Leo Messi vs. Francia, Catar 2022.
Opinión

Leo Messi y la eternidad

No suficiente con tiranizar el juego hasta el más minúsculo de sus pliegues como nadie jamás hizo, el anhelo sempiterno de Leo Messi de trascender a la historia —la suya propia, la del fútbol como fenómeno y la de su Argentina— y vencer a la mortalidad, caprichos del destino, antojos del deporte, exigía más de lo que puede describirse. Leo tenía que desprenderse de las condiciones sobrenaturales con las que había sido bendecido y encarnarse en humano.

La categoría de Dios contiene en su definición intrínseca el camino, el ascenso, la representación. Virtudes terrenales, de alguien normal, vencible antes de elevarse. Igual a sus iguales. Un símbolo en el que la gente se siente proyectada, que engloba su sentir, sus pasiones y tormentos antes de cambiar de estadio. En el que los individuos se amparan, porque confían en que entregar su destino y su existencia tendrá recompensa. El de arriba no les fallará. No puede fallar. «No debe fallarnos».

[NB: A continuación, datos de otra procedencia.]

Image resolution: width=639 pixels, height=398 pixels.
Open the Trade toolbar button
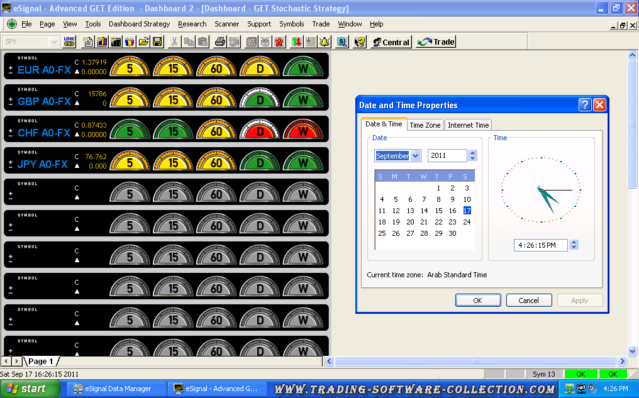pos(435,42)
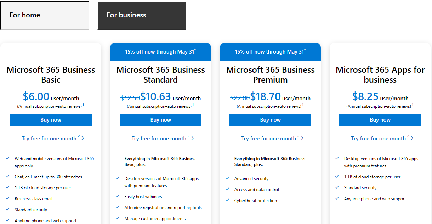The height and width of the screenshot is (224, 432).
Task: Buy Microsoft 365 Business Basic now
Action: click(51, 120)
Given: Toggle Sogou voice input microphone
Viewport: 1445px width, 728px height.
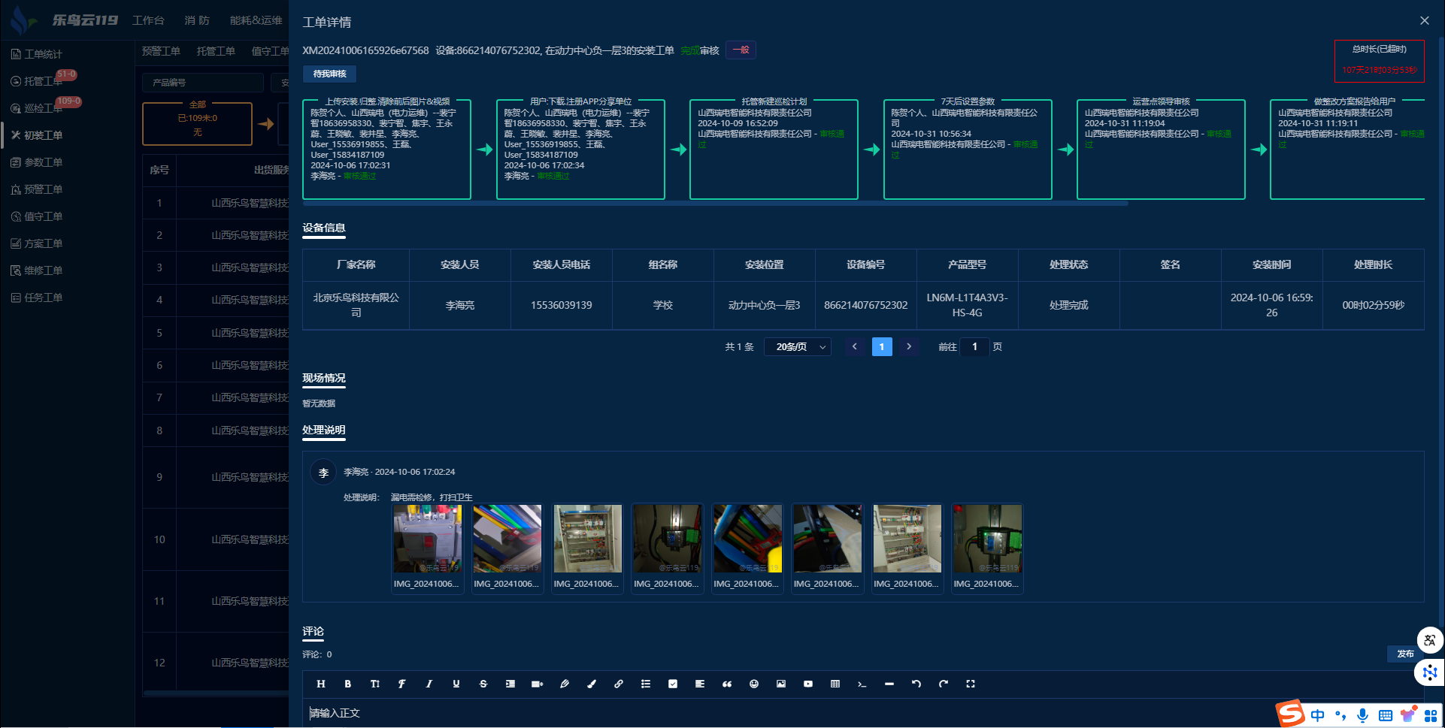Looking at the screenshot, I should (x=1362, y=715).
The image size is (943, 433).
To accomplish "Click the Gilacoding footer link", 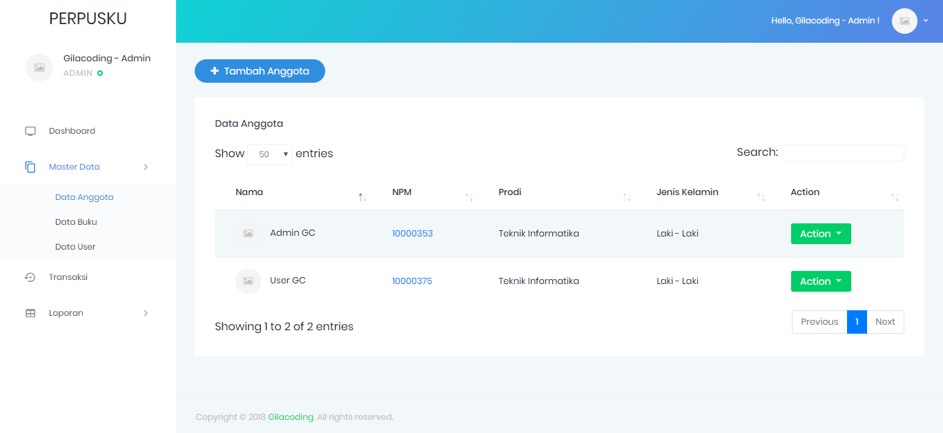I will pyautogui.click(x=291, y=416).
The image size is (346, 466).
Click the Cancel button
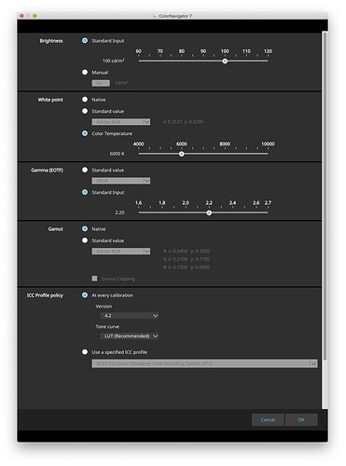point(268,419)
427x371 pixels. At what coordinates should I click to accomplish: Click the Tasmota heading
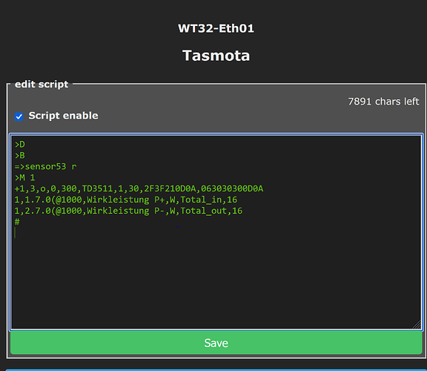(x=216, y=56)
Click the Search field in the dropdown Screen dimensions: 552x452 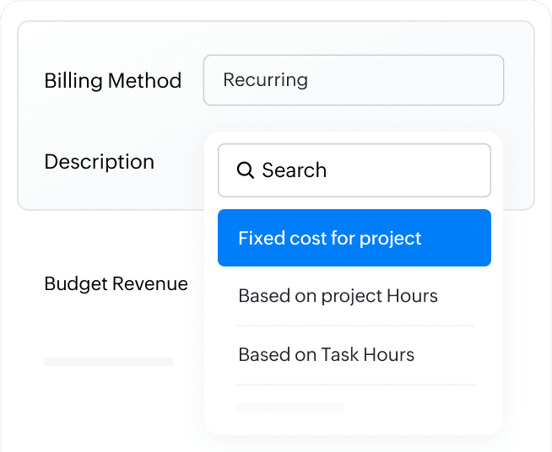(354, 170)
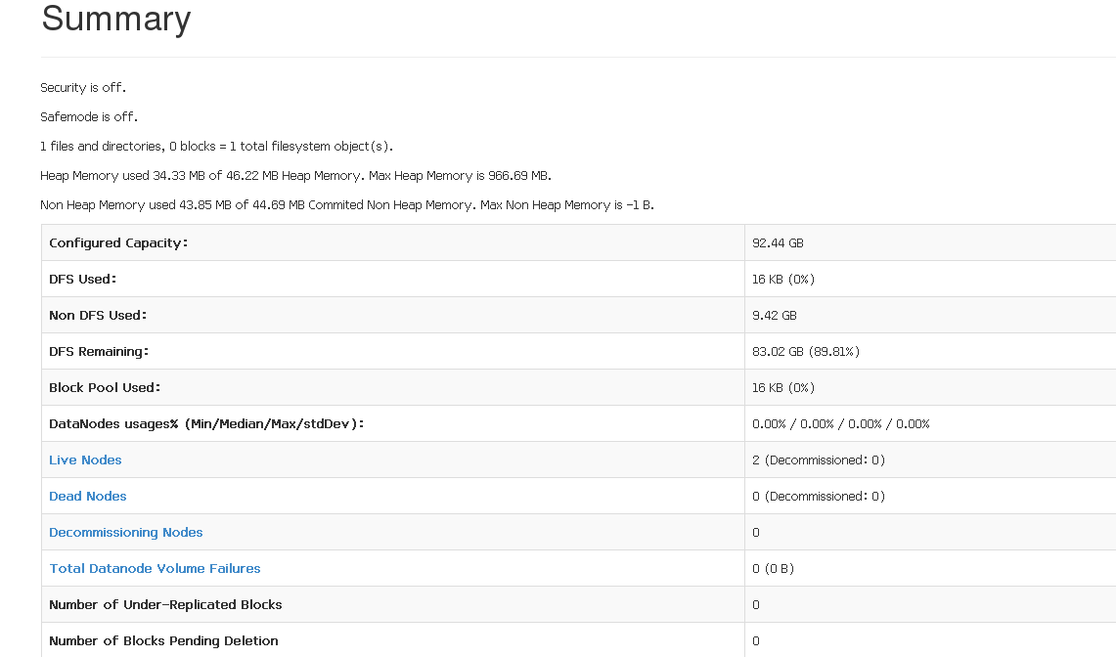Open Total Datanode Volume Failures link
Screen dimensions: 1116x657
pos(155,568)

Pero Messi tenía un problema: ya nació siendo un dios. Flotó día tras día, campo por campo, como un ser superior, la mayor de las deidades futboleras. Sin quererlo, su poder alivió el asombro de los aficionados. Mató la pasión y la emoción como sino del deporte. El rosarino solo hizo una cosa más difícil que sus méritos: se los quitó. Consiguió que lo irreal pareciera no ya real, sino mundano. Lo imposible era rutinario y lo impensable, costumbre. “El gol de Messi de siempre”. “El pase de Messi de siempre”. “El regate de Messi de siempre”. Y así siempre.

Desde su alumbramiento, Leo abrió una brecha intergeneracional en la que se batió al mismo tiempo con Cristiano Ronaldo, como coetáneo; con Iniesta y Xavi, como escuderos; con Neymar Jr., como sucesor; con Mbappé, en un diálogo abierto sobre la gloria y el futuro; con Diego Armando Maradona, como máximo exponente de la inmortalidad; y con el pueblo argentino, con el que tiene una responsabilidad inenarrable. Por eso, el camino de Messi hasta los cielos tuvo que empezar desde el suelo. Desde la Tierra y los infiernos. La primera vez que enfrentó la barrera de la narrativa, del relato y de la emoción, que dejó de jugar como un dios, inició el proceso para convertirse de facto en un auténtico Dios, Leo necesitó ser normal.

Necesitó perder. Caer, llorar y dudar de sí mismo. Aceptar que su poder, su talento infinito, sus regates no podrían con todo y no serían para siempre. Que su legado se difuminaría. Que todo el mundo, los suyos, incluso él mismo, creyera que no ganaría más. Que no podría ganar. Acostumbrado a todo, asumir que aun siendo Leo Messi habría obstáculos que no podría derribar le devolvió a los orígenes. La frustración le desposeyó de su aura a medida que los años menguaban su fútbol.

Así, Leo necesitó también que el mundo supiera que sería imposible. Ya no. Que Messi ya no hacía milagros. Solo un Dios podría. Entonces su entorno, compañeros y entrenador abrazarían su grandeza y se integrarían en esa su realidad. En la agonía y el deber. «Nos necesita». Porque todo jugador requiere de un equipo, pero Messi necesitaba a su equipo. Ni calidad, ni talento, ni piernas, ni juventud. Nada. Solo aquellos que hubiesen sufrido los infiernos con él, literal o figuradamente, y ahora latiesen a su son. Que corriesen donde sus piernas no llegaban y sintiesen la Copa del Mundo con idéntico fervor con el que Leo la sintió siempre. Como el último acontecimiento de un jugador que dejó de ser mortal para ser eterno.

De jugar como un dios para ser un Dios.